WHAT THE TASK REQUIRES: Filter the entries for lines with the word "page".

[Opening MATERIAL TO PROCESS section]

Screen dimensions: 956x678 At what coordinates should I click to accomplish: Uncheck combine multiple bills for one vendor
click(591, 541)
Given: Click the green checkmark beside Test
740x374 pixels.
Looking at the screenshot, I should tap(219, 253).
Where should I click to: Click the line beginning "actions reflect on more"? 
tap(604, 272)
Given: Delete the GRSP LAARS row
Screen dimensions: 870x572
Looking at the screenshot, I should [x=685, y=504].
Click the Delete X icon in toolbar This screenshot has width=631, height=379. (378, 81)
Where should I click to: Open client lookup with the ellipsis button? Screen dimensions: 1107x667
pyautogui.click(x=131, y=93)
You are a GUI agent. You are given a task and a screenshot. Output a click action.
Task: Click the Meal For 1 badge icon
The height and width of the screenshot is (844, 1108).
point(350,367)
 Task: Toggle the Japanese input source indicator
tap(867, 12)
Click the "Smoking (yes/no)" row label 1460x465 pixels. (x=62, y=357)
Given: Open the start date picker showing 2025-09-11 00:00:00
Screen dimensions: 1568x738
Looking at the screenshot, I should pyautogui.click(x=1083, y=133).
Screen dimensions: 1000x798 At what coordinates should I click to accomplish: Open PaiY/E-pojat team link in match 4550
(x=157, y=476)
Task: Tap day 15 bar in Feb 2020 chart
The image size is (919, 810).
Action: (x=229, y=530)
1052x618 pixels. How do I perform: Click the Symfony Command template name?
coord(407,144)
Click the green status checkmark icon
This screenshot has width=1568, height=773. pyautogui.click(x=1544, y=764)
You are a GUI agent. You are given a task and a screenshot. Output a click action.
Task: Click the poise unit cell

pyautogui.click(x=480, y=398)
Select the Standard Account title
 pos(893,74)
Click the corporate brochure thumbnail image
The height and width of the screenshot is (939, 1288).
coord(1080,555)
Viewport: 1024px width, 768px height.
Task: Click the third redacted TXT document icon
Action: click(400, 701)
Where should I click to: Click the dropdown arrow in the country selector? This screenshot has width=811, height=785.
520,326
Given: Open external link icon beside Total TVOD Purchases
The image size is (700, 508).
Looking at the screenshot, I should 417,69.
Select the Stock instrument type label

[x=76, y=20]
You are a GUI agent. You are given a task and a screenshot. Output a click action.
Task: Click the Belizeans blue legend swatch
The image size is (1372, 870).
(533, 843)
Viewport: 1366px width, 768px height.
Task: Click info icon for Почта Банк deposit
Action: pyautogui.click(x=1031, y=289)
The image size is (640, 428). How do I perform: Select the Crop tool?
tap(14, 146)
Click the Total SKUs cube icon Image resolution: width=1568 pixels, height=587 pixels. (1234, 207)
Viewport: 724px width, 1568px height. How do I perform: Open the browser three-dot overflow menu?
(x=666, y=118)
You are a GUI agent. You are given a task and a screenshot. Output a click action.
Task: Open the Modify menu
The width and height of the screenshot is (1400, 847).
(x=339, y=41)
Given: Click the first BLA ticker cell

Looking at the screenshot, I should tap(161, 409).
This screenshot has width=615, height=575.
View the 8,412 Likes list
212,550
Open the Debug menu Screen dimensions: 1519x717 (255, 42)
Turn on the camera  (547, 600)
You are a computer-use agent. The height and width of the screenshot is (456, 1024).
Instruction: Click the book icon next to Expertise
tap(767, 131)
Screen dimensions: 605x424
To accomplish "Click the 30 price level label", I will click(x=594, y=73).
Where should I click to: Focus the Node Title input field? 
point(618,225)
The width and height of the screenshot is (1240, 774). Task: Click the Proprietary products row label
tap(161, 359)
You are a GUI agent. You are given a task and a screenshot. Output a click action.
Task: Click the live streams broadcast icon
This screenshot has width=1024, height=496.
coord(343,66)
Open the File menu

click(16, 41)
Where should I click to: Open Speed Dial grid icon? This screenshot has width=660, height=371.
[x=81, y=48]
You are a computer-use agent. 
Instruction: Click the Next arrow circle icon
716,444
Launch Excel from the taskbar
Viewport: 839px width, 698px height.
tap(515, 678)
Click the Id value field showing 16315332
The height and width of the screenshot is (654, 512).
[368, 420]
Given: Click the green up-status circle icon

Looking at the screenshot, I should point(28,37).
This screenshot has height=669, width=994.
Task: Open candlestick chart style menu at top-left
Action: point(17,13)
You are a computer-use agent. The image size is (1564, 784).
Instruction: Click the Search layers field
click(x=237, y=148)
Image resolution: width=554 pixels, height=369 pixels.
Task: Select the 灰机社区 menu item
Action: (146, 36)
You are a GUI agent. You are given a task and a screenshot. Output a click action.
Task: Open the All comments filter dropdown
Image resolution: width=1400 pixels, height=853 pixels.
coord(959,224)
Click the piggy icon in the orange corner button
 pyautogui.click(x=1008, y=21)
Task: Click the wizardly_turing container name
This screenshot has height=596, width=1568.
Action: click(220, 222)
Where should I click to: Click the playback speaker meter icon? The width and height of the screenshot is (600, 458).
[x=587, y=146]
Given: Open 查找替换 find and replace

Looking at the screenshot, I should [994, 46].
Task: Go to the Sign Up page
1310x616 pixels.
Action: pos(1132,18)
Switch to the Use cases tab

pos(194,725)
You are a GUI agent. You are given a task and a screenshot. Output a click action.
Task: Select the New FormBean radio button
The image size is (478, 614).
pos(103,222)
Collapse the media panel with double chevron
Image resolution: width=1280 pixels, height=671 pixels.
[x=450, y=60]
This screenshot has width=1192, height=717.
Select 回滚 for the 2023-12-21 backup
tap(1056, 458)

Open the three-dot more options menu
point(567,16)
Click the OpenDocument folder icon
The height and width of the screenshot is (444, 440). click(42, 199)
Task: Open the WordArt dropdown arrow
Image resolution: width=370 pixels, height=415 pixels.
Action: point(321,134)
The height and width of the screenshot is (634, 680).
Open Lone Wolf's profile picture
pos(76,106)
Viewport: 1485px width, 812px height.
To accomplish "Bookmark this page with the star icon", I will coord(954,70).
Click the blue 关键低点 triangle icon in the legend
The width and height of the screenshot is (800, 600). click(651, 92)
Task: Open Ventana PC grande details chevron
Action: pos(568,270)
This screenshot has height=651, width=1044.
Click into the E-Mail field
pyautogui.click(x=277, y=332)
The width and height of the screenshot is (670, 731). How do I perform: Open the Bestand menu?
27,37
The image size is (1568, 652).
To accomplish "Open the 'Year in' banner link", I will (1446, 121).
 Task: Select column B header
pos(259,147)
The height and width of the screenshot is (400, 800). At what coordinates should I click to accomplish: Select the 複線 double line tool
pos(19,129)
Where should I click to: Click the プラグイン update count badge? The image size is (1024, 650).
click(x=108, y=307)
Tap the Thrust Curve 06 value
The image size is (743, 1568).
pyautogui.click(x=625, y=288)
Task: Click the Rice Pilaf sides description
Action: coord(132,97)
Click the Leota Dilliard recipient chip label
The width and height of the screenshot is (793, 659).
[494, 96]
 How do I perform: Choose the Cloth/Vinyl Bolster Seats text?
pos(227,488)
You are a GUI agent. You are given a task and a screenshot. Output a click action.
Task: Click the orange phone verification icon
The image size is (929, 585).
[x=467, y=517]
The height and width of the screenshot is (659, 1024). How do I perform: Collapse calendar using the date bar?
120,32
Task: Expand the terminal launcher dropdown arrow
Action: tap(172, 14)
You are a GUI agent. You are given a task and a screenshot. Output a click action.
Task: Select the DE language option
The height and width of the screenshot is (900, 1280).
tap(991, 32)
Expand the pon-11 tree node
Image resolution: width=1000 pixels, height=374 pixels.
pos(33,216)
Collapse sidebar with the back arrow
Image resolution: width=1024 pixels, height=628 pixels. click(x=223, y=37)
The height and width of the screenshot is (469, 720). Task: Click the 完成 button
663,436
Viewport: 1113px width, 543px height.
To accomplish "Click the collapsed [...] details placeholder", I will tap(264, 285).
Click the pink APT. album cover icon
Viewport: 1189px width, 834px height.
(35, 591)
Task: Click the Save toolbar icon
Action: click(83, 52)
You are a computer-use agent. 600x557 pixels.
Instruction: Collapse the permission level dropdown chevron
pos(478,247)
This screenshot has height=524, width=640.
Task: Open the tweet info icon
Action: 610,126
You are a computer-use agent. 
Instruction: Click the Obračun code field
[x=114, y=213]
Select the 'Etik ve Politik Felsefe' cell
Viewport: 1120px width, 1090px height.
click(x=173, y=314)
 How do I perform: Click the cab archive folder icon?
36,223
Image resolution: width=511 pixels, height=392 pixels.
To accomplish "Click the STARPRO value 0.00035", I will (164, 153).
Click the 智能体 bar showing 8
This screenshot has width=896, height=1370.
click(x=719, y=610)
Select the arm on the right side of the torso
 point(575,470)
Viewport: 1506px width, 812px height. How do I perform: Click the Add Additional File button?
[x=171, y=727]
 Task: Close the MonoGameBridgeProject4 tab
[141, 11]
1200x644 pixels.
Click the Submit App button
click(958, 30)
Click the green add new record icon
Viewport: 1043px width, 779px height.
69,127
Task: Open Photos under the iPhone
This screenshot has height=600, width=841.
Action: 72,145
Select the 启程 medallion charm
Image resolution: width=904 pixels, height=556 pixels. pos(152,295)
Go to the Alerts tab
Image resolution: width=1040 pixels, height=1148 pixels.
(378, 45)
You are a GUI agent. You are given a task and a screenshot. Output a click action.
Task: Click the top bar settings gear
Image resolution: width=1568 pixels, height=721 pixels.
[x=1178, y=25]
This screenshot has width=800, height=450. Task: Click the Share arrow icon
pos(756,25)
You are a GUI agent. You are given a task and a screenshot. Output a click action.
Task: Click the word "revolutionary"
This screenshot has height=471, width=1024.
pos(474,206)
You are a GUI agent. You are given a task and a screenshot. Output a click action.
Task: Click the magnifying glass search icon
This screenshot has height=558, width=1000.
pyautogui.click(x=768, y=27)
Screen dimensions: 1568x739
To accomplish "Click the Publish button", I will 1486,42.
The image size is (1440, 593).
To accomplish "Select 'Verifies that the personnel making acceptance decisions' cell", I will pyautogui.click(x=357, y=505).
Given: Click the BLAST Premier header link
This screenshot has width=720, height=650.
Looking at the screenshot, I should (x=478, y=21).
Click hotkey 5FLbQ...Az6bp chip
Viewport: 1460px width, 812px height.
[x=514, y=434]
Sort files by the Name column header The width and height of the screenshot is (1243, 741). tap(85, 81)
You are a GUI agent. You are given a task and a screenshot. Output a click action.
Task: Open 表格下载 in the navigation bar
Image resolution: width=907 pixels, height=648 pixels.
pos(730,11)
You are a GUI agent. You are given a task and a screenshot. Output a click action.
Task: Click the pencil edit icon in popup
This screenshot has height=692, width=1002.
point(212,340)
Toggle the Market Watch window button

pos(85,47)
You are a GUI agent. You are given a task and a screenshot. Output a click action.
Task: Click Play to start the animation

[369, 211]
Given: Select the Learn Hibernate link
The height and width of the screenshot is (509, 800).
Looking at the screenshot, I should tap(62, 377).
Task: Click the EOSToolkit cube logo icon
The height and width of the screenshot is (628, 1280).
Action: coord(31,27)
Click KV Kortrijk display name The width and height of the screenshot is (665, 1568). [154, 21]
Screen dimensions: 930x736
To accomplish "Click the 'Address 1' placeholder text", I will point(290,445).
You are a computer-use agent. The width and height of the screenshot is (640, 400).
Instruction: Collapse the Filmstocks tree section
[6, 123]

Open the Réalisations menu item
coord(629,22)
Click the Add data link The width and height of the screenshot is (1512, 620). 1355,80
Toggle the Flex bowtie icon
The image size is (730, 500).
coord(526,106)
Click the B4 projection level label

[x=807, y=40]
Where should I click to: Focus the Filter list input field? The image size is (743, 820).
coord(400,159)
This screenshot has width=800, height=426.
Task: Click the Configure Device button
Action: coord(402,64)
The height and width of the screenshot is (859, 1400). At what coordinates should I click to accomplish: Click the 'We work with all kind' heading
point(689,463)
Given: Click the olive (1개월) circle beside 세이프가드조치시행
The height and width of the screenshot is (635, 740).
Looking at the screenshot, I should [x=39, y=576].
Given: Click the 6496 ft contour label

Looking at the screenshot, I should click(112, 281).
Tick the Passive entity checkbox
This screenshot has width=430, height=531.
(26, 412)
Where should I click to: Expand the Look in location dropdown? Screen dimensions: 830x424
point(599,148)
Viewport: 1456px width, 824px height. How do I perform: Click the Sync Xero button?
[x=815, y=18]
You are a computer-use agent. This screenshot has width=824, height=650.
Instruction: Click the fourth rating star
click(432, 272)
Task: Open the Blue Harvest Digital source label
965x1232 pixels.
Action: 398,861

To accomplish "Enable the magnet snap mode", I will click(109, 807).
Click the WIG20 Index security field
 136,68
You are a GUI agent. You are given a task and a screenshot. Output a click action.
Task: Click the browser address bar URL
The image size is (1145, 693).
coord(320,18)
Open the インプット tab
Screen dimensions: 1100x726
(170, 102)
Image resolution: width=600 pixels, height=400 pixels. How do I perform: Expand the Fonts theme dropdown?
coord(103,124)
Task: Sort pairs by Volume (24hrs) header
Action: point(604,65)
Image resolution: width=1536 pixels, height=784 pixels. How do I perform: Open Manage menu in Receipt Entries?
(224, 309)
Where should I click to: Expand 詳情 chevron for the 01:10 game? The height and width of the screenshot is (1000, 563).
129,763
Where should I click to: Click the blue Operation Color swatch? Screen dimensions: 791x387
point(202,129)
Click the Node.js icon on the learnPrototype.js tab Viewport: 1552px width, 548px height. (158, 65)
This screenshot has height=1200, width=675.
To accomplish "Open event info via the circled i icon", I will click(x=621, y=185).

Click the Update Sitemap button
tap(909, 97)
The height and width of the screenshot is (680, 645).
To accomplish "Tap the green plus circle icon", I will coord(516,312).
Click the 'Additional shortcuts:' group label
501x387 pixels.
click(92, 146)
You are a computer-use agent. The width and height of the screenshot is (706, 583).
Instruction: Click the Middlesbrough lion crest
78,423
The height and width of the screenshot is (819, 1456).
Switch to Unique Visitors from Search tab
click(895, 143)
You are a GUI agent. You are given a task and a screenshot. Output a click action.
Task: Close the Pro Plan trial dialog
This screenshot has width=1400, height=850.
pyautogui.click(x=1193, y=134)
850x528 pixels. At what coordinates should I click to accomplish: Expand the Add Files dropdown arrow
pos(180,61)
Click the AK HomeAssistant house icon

[Closing MATERIAL TO PROCESS section]

ANSWER BELOW:
Task: Go to the Sign Up page
To accomplish "Bookmark this page with the star icon", I will coord(954,70).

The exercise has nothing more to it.